Dataset excerpts:
######

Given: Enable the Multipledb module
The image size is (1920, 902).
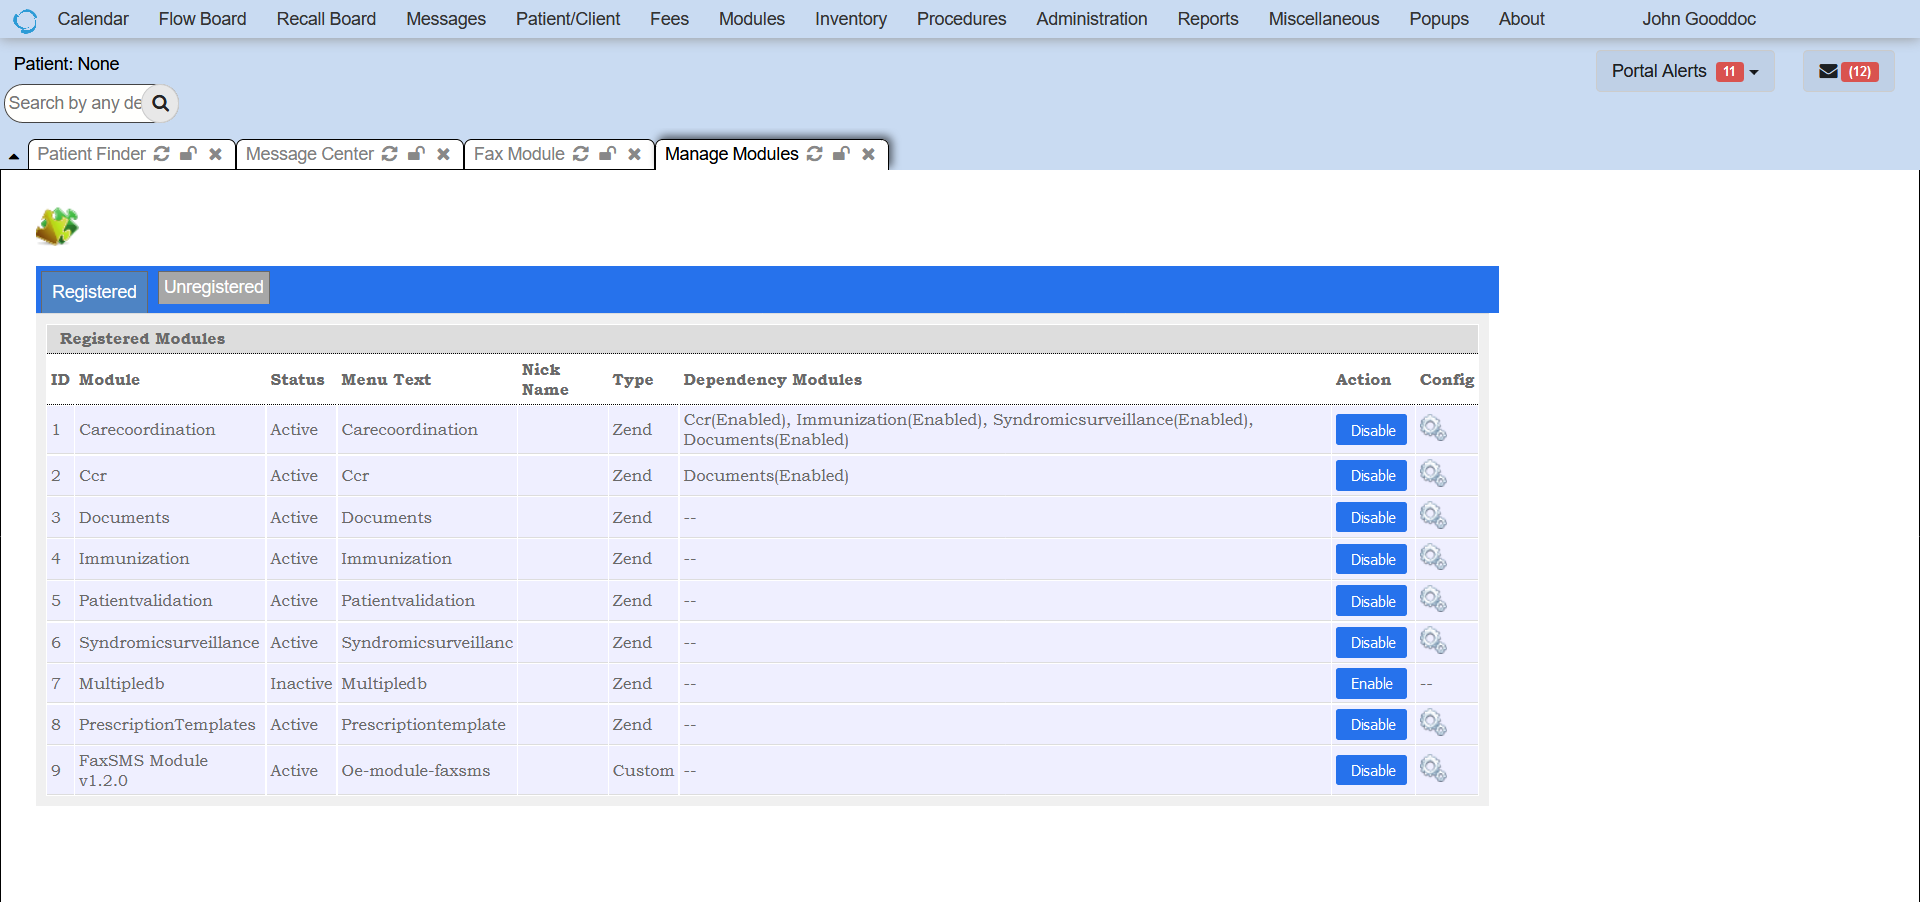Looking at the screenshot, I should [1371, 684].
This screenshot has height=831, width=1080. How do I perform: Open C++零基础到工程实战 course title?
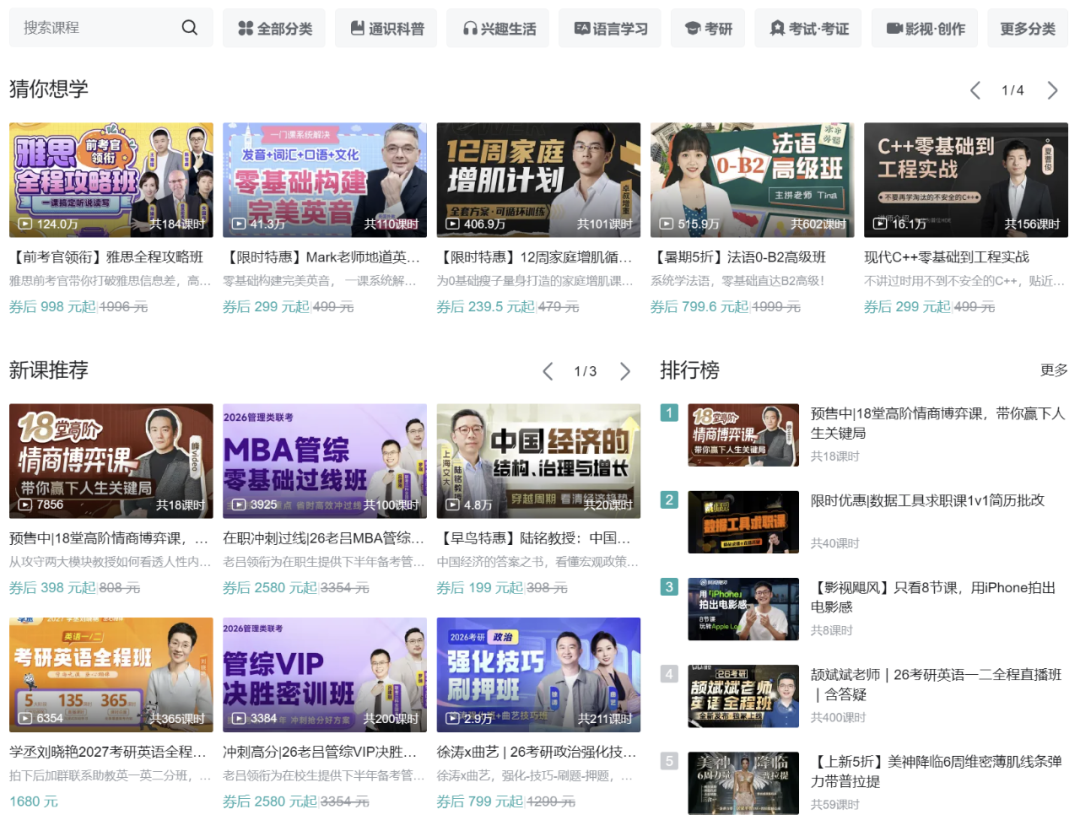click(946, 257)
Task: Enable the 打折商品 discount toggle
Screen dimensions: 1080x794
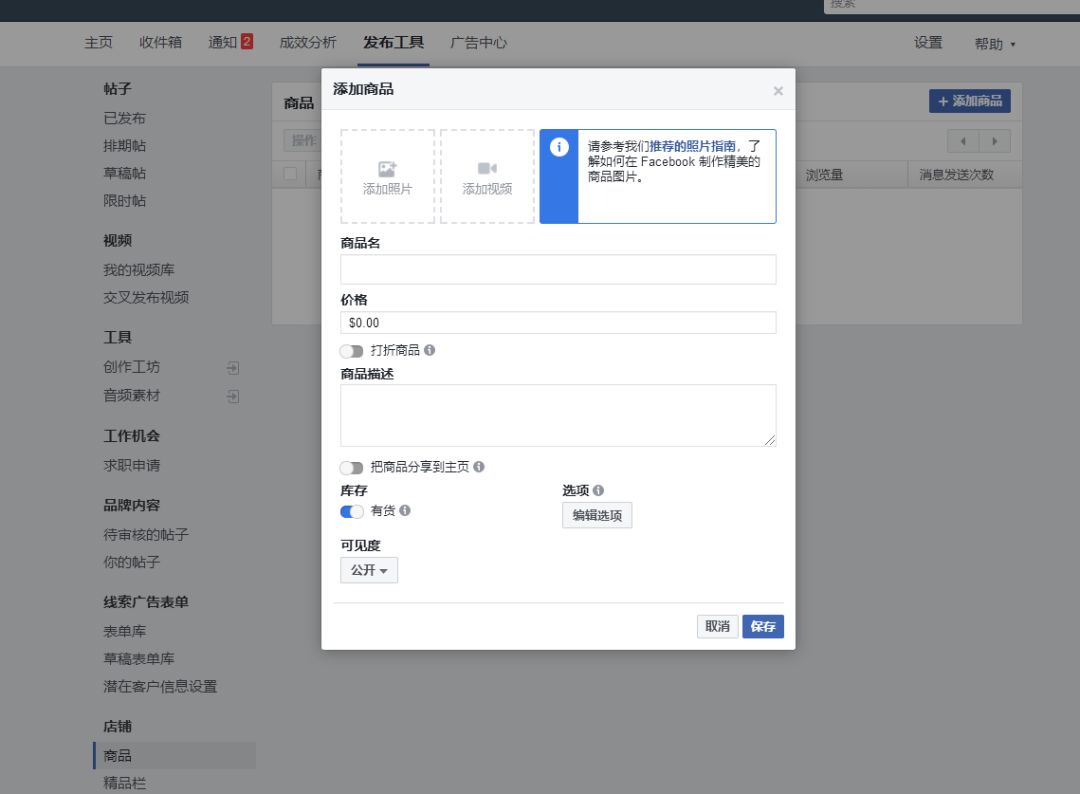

######

● **To do**:
Only one number is needed: please count the lines of the entries above in which the string "Enable" occurs.

● **Finished exercise**:
2